Thais haben eine instinktive Abneigung davor, über unangenehme Dinge oder Entwicklungen zu sprechen. Wenn ich z.B. mal die Sprache darauf bringen will, was zu tun wäre, wenn etwas Negatives oder gar ein Unglück eintreten würde, höre ich immer nur "yah puht" (sprich nicht davon). Ich weiß nicht, ob dieser Unwille, über unangenehme Dinge zu sprechen, nun auf den Aberglauben zurückzuführen ist, durch das Aussprechen solch trauriger Dinge erst das Unglück herbeizureden, oder ganz einfach nur auf das Bemühen, unangenehmen Gedanken auszuweichen, nach dem Motto "wenn ich die Augen zumache, geht das Böse weg". Wahrscheinlich ist beides der Fall.
Kleinere Fehler oder Mißgeschicke werden einfach mit "mai pen rai" (macht nix) beiseite gelegt. Auch für diese Einstellung liegen die Wurzeln im Buddhismus.
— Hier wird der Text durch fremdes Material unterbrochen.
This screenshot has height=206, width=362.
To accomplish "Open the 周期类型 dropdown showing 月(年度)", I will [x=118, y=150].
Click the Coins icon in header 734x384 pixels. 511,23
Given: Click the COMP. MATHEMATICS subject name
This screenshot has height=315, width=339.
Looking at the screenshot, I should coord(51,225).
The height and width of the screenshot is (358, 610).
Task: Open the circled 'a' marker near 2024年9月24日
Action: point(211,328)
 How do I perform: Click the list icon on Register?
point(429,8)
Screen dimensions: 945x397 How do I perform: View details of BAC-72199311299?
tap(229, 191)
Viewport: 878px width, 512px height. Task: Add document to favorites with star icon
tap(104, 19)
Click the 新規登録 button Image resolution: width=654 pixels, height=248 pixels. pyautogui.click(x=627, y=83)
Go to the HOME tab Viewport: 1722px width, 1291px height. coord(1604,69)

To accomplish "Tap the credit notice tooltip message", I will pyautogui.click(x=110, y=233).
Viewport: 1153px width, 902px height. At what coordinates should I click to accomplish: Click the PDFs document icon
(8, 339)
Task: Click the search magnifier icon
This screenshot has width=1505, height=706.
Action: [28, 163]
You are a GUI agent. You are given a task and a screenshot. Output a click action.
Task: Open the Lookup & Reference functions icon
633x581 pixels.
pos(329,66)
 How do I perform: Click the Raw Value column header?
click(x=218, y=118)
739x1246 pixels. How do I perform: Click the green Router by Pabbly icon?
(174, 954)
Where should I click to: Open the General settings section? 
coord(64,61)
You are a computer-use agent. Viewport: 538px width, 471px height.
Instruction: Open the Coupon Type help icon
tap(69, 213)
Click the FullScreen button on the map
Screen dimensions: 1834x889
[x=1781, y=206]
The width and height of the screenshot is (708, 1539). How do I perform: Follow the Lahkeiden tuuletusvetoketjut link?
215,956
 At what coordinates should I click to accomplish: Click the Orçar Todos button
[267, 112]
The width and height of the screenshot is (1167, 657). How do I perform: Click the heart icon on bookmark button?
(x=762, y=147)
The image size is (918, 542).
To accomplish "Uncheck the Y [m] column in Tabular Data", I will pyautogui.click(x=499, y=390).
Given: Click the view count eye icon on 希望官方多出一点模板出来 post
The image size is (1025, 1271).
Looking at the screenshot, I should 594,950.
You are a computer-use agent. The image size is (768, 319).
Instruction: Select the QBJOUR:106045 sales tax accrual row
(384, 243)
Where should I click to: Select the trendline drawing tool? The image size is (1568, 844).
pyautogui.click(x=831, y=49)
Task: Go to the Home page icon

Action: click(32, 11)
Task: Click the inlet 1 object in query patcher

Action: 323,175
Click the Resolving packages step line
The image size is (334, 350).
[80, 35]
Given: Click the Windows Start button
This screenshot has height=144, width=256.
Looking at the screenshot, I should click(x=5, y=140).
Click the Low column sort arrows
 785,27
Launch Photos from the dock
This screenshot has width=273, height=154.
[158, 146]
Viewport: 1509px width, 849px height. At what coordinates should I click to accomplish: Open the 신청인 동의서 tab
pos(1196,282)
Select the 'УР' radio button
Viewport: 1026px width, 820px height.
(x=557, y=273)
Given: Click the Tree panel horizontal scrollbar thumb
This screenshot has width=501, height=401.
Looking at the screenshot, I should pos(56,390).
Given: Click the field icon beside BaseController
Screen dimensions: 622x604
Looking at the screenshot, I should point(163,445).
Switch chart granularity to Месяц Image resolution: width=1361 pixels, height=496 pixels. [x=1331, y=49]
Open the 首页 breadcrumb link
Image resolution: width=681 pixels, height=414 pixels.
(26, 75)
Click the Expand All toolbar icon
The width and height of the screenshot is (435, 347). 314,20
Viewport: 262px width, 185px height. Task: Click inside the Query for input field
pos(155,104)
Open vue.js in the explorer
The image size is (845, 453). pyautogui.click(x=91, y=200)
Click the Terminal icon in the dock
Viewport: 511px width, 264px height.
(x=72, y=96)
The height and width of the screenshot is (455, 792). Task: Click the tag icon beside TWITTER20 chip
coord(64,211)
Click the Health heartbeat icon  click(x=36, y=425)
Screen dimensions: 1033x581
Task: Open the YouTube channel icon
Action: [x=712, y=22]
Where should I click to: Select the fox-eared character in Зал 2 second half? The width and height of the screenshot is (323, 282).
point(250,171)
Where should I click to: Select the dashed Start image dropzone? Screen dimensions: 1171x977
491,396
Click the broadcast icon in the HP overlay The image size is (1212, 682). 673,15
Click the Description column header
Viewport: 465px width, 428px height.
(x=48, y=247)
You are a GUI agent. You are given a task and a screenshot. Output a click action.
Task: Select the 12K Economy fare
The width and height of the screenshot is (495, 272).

Was passiert, muss passieren, man kann nichts dagegen tun. Warum soll man sich dann lange darüber den Kopf zerbrechen? Es ist Schicksal, Karma, wahrscheinlich liegen die Ursachen dafür in einem früheren Leben. Das ist nicht mehr zu korrigieren, aber man wird versuchen, in diesem Leben alles richtig zu machen, damit im nächsten so ein Mißgeschick nicht wieder vorkommen kann.
Etwas, wovor der Farang sich auch hüten muss, ist bei Ärger laut zu werden oder zu schreien. Auch bei uns gilt das Sprichwort "wer schreit, hat Unrecht", einem Thai gegenüber wirkt Schreien aber aggressiv und beleidigend. Durch lautstarkes Pochen auf sein gutes Recht wird man oft jede Möglichkeit versperren, sein Recht zu bekommen, vor allem bei Ordnungshütern.